Since yesterday we have the following issue: some Macs report that the R3 certificate is expired when accessing our site, specifically 2 Macs running MacOS 10.15.7. All PCs are fine, other Macs running 11.6 and 10.12.6 are fine too. Clearing caches didn't help.
We renewed our SSL certificate in the hope that this would fix it, but no luck. We're not providing the intermediate cert directly - could we do this in nginx? What else can we do to troubleshoot or fix this?
Yes, check your nginx configuration. For nginx, the leaf and chain certificate should both go in the same file. The currently-recommended chain is always provided by the Let's Encrypt certificate authority when issuing a certificate, so you should already have it on your system. For example, if you're using Certbot, you just need to change your configuration from pointing at cert.pem to pointing at fullchain.pem.
Oh interesting! I get 4 things when generating a new cert:
The cert (I renamed this to certificate.crt)

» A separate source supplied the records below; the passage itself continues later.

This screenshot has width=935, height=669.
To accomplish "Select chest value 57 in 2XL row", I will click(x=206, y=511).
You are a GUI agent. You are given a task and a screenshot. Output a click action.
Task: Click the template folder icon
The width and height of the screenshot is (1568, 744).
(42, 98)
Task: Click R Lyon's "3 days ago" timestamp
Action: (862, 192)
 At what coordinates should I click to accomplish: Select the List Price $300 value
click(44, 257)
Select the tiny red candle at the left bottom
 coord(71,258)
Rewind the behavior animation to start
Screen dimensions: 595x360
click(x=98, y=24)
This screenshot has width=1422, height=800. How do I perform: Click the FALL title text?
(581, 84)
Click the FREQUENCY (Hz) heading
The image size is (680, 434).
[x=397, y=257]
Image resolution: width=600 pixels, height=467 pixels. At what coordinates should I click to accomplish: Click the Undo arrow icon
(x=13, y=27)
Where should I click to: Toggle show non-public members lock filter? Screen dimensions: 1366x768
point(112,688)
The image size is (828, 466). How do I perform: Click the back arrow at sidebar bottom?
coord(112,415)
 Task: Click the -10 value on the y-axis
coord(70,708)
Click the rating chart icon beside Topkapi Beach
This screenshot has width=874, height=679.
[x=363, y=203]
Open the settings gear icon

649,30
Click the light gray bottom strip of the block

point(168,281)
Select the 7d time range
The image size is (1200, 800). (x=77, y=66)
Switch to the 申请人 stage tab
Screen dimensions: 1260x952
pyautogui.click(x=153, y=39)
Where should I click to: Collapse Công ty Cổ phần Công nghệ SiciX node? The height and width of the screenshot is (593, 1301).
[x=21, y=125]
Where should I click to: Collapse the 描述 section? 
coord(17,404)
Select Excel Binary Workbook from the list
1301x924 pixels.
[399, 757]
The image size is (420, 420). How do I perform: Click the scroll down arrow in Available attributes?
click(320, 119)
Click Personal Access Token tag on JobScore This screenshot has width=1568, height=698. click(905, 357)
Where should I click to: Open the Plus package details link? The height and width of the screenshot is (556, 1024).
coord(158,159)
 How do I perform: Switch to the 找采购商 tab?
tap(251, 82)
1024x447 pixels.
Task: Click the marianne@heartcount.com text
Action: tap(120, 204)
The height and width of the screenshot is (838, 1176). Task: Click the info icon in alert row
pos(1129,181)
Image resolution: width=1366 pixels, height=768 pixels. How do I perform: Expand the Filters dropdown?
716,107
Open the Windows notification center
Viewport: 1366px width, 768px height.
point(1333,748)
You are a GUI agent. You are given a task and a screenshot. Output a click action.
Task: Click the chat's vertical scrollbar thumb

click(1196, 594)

The key (I renamed this to private.pem)
The intermediate CA cert (ca.cer)
The full chian cert (fullchain.cer)
Are you saying I can simply use fullchain.cer instead of the key (private.pem) and that would fix it? Oh, or will that only work for certbot (which we're not using).
The fullchain.cer file corresponds to what Certbot calls fullchain.pem. Yes, you do need one of ca.cer or fullchain.cer depending on your server application.
fullchain.cer is the same as certificate.crt + ca.cer combined in one file.